(To-do list):
A - In the court opinion excerpt, what did colonial legislatures function as, according to the quoted source?
B - Copy word for word the part of the court opinion excerpt starting at "As Hamilton wrote, quoting" and ending at "Spendthrift Farm, Inc.".

(Text):
=-=-=-=-=
As Hamilton wrote, quoting Montesquieu, “ ‘there is no liberty if the power of judging be not separated from the legislative and executive powers.’ ” The Federalist No. 78, p. 466 (C. Rossiter ed. 1961); see Montesquieu, The Spirit of the Laws 157 (A. Cohler, B. Miller, & H. Stone eds. 1989) (Montesquieu).
The question we confront today is whether §8772 violates Article III by invading the judicial power.
“The Framers of our Constitution lived among the ruins of a system of intermingled legislative and judicial powers.” Plaut
v. Spendthrift Farm, Inc.
514 U. S. 211,
. We surveyed those ruins in Plaut
to determine the scope of the judicial power under Article III, and we ought to return to them today for that same purpose.
Throughout the 17th and 18th centuries,
colonial legislatures performed what are now recognized as core judicial roles. They “functioned as courts of equity of last resort, hearing original actions or providing appellate review of judicial judgments.” Ibid.
They “constantly heard private petitions, which often were only the complaints of one individual or group against another, and made final judgments on these complaints.” G. Wood, The Creation of the American Republic 1776–1787, pp. 154–155 (1969). And they routinely intervened in cases still pending before courts, granting continuances, stays of judgments, “new trials, and other kinds of relief in an effort to do what ‘is agreeable to Right and Justice.’ ” Id.,
at 155; see Judicial Action by the Provincial Legislature of Massachusetts, 15 Harv. L. Rev. 208, 216–218 (1902) (collecting examples of such laws).
=-=-=-=-=
Collection entries
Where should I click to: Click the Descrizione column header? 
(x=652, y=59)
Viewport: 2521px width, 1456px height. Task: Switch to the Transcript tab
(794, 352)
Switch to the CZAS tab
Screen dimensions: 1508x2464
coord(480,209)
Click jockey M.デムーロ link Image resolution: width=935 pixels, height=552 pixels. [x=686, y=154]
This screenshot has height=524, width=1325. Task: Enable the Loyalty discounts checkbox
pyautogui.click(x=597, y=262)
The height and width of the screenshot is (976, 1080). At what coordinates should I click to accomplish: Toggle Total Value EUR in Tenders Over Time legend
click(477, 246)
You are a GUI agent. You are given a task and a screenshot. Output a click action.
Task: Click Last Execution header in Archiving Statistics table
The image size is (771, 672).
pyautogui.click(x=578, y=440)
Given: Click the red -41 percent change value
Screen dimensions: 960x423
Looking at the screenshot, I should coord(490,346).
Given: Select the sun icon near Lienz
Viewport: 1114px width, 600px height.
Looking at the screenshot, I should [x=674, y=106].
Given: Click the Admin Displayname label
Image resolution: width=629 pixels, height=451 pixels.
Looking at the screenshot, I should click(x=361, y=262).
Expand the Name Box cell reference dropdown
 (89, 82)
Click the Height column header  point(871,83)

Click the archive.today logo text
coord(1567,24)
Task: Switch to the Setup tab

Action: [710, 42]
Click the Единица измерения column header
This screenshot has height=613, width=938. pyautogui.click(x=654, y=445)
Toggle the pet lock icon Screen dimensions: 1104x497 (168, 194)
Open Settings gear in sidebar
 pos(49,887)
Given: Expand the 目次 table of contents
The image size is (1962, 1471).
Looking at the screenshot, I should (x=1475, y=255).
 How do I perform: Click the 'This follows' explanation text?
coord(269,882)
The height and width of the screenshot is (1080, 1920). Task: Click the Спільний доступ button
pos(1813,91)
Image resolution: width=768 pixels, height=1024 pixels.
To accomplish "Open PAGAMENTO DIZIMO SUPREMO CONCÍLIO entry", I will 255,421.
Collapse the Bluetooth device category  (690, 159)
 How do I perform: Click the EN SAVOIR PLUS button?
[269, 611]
=-=-=-=-=
(Answers provided):
A - Courts of equity of last resort.

B -
As Hamilton wrote, quoting Montesquieu, “ ‘there is no liberty if the power of judging be not separated from the legislative and executive powers.’ ” The Federalist No. 78, p. 466 (C. Rossiter ed. 1961); see Montesquieu, The Spirit of the Laws 157 (A. Cohler, B. Miller, & H. Stone eds. 1989) (Montesquieu).
The question we confront today is whether §8772 violates Article III by invading the judicial power.
“The Framers of our Constitution lived among the ruins of a system of intermingled legislative and judicial powers.” Plaut
v. Spendthrift Farm, Inc.